:: TRECHO SELECIONADO ::
-*-

Também integrante da Academia, o juiz Marcos Bandeira afirmou que o evento no terreiro "é uma forma de resgatar essa dívida grande com a cultura afrodescendente". Evidenciou a beleza de tal manifestação e a importância de ela ser reconhecida.

Teatro e música para completar

A música, que não poderia faltar naquele sarau, além da vibrante cantoria dos filhos do terreiro, ficou por conta das bandas Café com Leite e Açúcar e Manzuá. Entre as canções entoadas, letras de incentivo à autoafirmação, como uma que sentencia: "é preciso para o povo preto crescer e ser fortalecido". As apresentações foram intercaladas por recitais de poesia, sob a batuta das poetisas Alba Cristina e Daniela Galdino.
Outro momento de emoção foi a apresentação teatral assinada pelos grupos Vozes e Trilhas Teatrais, com os atores Aldenor Garcia, Jorge Batista, Lucas Oliveira, Maria Olívia, Sílvia Smith e Iara Leandro. Recitando e teatralizando o poema "Magia Negra e Feitiço de Branco", de Sérgio Vaz, o itabunense Lucas Oliveira chamou para a reflexão – e fez adendos para valorizar nomes regionais, como Alba Cristina, Walmir do Carmo e Romilton Teles. Afinal, o texto elenca uma série de personagens negros, donos de algo verdadeiramente mágico. Dizem os versos:
"Magia negra era o Pelé jogando, Cartola compondo, Milton cantando. Magia negra é o poema de Castro Alves, o samba de Jovelina...
Magia negra é Djavan, Emicida, Mano Brown, Thalma de Freitas, Simonal. Magia negra é Drogba, Fela kuti, Jam. Magia negra é dona Edith recitando no Sarau da Cooperifa. Carolina de Jesus é pura magia negra. Garrincha tinhas duas pernas mágicas e negras. James Brown. Milton Santos é pura magia.
Não posso ouvir a palavra magia negra que me transformo num dragão.
Michael Jackson e Jordan é magia negra. Cafu, Milton Gonçalves, Dona Ivone Lara, Jeferson De, Robinho, Daiane dos Santos é magia negra.

-*-

:: DADOS FORNECIDOS ::
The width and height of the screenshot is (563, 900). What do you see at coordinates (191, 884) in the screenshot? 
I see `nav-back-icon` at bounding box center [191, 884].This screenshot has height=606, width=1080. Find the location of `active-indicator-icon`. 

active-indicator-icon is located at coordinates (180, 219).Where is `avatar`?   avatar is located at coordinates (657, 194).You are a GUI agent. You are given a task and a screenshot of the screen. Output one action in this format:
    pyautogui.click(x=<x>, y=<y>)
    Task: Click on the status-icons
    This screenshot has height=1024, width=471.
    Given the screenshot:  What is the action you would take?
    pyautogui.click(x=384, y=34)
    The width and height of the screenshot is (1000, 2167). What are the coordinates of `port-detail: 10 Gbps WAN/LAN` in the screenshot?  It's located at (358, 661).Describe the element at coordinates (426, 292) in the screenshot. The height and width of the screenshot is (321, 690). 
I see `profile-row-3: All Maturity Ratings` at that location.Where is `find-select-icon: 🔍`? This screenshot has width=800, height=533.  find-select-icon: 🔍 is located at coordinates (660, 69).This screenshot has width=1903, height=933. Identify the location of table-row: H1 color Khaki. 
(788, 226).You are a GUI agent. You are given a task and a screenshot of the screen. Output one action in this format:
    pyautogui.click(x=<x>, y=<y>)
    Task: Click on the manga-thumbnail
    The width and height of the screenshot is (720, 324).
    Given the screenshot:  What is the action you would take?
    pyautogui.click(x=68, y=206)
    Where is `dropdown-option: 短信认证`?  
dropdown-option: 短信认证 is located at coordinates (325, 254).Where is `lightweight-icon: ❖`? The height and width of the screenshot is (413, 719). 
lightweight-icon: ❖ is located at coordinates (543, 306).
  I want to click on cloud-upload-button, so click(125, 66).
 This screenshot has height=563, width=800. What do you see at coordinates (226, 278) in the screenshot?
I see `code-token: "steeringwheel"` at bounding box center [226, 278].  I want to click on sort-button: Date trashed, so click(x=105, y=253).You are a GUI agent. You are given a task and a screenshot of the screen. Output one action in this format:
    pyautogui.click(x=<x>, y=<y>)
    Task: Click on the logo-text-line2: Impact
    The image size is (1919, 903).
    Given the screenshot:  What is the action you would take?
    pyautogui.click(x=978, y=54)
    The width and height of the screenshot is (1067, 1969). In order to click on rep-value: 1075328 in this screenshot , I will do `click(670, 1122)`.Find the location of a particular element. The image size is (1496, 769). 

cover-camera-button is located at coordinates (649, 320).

-*-

:: QUESTÕES PARA RESPONDER ::
1 > Liste os atores da apresentação teatral mencionados no trecho sobre o sarau no terreiro.
2 > Continue o trecho sobre o sarau no terreiro a partir da última frase apresentada.

:: RESPOSTAS POR QUESTÃO ::
1 > Aldenor Garcia, Jorge Batista, Lucas Oliveira, Maria Olívia, Sílvia Smith e Iara Leandro.

2 >
Fabiana Cozza, Machado de Assis, James Baldwin, Alice Walker, Nelson Mandela, Tupac, isso é o que chamo de magia negra.
Magia negra é Malcon X, Martin Luther King, Mussum, Zumbi, João Antônio, Candeia e Paulinho da Viola. Usain Bolt, Elza Soares, Sarah Vaughan, Billy Holliday e Nina Simone é magia mais do que negra.
Eu faço magia negra quando danço Fundo de Quintal e Bob Marley.
Cruz e Souza Zózimo, Spike Lee, tudo é magia negra neles. Umoja, Espírito de Zumbi, Afro Koteban...
É mestre Bimba, é Vai-Vai, é Mangueira todas as escolas transformando quartas-feira de cinza em alegria de primeira.
Magia negra é Sabotage, MV Bill, Anderson Silva.
Pepetela, Ondjaki, Ana Paula Tavares, João Mello... Magia negra.
Magia negra são os brancos que são solidários na luta contra o racismo.
Magia negra é o RAP, O Samba, o Blues, o Rock, Hip Hop de Africabambaataa.
Magia negra é magia que não acaba mais.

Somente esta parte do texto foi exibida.